- _Testo di studio_:

★ ★ ★ ★ ★ ★ ★

Uno studente, infortunatosi a una mano nel novembre 2009 durante l’orario scolastico, conveniva in giudizio nel 2012 la compagnia assicuratrice dell’istituto per ottenere l’indennizzo previsto dalla polizza infortuni. Il Giudice di Pace accoglieva la domanda. Il Tribunale, in appello, riformava la decisione, dichiarando prescritto il diritto.

Il Tribunale aveva fissato la guarigione clinica e il consolidamento dei postumi al 2 gennaio 2010, data da cui far decorrere la prescrizione biennale. Il primo atto interruttivo risaliva al 2 luglio 2012, quindi oltre il termine. Irrilevante era stato considerato un intervento chirurgico correttivo cui l’infortunato si era sottoposto nell’ottobre 2011, poiché eseguito su postumi già consolidati.

★ ★ ★ ★ ★ ★ ★

- _Materiale fornito_:
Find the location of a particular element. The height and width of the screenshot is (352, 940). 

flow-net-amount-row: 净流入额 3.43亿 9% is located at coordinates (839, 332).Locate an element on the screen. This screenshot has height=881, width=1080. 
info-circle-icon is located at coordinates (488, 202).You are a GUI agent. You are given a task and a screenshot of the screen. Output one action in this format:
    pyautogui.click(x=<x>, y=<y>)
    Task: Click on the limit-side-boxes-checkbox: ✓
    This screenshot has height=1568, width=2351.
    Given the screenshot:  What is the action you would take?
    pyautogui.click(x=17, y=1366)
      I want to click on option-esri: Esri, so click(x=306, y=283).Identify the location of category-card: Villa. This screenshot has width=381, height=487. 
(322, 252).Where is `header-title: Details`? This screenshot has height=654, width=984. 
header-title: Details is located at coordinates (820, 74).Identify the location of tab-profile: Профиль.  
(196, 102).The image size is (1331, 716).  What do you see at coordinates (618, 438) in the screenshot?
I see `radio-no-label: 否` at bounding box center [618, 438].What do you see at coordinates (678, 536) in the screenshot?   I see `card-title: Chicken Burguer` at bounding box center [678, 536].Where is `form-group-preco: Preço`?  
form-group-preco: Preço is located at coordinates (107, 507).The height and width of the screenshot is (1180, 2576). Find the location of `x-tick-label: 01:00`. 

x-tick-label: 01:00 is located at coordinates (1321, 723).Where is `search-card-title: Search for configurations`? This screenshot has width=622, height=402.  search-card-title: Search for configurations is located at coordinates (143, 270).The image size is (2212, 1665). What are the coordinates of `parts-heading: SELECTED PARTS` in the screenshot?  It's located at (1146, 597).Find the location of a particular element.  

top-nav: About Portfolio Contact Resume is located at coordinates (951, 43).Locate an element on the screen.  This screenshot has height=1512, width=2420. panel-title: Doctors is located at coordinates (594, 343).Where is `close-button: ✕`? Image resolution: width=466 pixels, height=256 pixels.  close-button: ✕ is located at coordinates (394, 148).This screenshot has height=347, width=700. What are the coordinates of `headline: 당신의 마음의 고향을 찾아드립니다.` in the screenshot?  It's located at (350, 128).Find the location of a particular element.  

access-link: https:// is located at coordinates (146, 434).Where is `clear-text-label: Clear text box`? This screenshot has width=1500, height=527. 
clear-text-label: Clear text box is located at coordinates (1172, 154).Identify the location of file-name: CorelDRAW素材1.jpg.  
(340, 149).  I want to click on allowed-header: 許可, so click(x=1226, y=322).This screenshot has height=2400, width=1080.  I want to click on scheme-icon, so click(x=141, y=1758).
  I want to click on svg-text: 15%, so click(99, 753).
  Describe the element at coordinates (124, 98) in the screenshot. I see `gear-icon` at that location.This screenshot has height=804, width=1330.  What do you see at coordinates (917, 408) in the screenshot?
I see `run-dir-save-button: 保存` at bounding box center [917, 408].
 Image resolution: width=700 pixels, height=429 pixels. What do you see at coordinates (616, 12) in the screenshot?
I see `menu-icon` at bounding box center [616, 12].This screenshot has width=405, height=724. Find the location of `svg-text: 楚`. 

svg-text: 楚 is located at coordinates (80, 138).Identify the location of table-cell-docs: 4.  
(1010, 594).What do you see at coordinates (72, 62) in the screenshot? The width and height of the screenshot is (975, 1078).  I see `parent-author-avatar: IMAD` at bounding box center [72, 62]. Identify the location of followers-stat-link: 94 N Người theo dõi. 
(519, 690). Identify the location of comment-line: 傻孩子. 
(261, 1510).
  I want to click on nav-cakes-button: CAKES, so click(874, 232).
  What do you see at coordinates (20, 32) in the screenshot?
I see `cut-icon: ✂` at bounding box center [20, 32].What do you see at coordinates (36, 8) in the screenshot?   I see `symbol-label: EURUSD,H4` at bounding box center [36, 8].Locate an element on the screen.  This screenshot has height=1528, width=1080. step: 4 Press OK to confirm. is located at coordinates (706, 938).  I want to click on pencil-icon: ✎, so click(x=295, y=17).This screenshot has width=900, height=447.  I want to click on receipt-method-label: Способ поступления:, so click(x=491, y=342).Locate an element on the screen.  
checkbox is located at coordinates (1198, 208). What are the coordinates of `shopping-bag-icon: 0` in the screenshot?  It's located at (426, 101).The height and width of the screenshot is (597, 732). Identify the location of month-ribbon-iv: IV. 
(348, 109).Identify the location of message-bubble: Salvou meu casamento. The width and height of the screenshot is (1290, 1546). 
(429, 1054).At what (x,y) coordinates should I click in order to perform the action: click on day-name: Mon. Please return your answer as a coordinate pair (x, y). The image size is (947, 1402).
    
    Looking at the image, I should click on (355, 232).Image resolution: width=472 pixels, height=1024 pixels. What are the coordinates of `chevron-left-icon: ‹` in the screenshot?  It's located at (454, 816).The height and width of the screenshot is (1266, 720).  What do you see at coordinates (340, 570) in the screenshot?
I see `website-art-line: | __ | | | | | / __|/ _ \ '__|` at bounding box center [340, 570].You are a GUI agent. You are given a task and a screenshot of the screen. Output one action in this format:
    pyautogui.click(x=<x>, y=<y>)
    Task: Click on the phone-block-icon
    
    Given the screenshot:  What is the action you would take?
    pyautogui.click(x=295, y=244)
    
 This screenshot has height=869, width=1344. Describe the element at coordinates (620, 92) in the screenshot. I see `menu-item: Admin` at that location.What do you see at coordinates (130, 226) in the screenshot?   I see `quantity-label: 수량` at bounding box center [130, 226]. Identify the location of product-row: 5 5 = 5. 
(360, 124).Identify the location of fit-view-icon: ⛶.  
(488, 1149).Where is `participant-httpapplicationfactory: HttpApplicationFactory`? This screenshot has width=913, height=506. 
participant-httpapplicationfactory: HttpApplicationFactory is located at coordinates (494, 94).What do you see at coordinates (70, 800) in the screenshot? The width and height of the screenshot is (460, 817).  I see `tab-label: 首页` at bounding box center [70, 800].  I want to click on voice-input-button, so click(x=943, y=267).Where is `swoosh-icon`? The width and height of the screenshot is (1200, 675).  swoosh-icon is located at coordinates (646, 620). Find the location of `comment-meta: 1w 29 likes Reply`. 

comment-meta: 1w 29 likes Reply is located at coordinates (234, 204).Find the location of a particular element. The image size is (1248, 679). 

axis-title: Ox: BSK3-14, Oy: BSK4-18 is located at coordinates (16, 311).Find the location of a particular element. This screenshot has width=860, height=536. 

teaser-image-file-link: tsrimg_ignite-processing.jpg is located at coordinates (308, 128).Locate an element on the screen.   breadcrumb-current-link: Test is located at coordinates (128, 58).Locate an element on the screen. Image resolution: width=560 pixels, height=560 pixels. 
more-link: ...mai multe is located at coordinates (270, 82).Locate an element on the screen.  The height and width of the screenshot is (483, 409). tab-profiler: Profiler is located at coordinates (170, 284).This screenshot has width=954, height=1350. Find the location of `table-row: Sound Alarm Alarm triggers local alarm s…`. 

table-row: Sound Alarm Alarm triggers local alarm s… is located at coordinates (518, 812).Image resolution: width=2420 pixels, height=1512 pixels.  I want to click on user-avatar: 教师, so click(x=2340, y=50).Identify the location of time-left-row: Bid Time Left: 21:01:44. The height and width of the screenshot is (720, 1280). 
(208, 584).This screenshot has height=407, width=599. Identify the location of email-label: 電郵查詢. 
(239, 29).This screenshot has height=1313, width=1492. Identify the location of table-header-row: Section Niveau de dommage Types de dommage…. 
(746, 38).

★ ★ ★ ★ ★ ★ ★

- _Da fare_:
1) Secondo il testo di studio, a quale data il Tribunale aveva fissato la guarigione clinica e il consolidamento dei postumi?
2) In base al testo di studio, spiega per quale motivo il Tribunale ha dichiarato prescritto il diritto dello studente.
3) Indica se ciascuna affermazione concorda con il testo di studio: (a) il Giudice di Pace aveva respinto la domanda dello studente; (b) lo studente si era infortunato a una mano durante l'orario scolastico; (c) il termine di prescrizione applicato era triennale.
Per svolgere i compiti il materiale non serve.

- _Risposte_:
1) Al 2 gennaio 2010.

2) La prescrizione biennale decorreva dal 2 gennaio 2010, data della guarigione clinica e del consolidamento dei postumi, mentre il primo atto interruttivo risaliva al 2 luglio 2012, quindi oltre il termine. L'intervento chirurgico correttivo dell'ottobre 2011 non contava, poiché era stato eseguito su postumi già consolidati.

3)
(a) No: «Il Giudice di Pace accoglieva la domanda.»
(b) Sì: «infortunatosi a una mano nel novembre 2009 durante l’orario scolastico»
(c) No: «data da cui far decorrere la prescrizione biennale»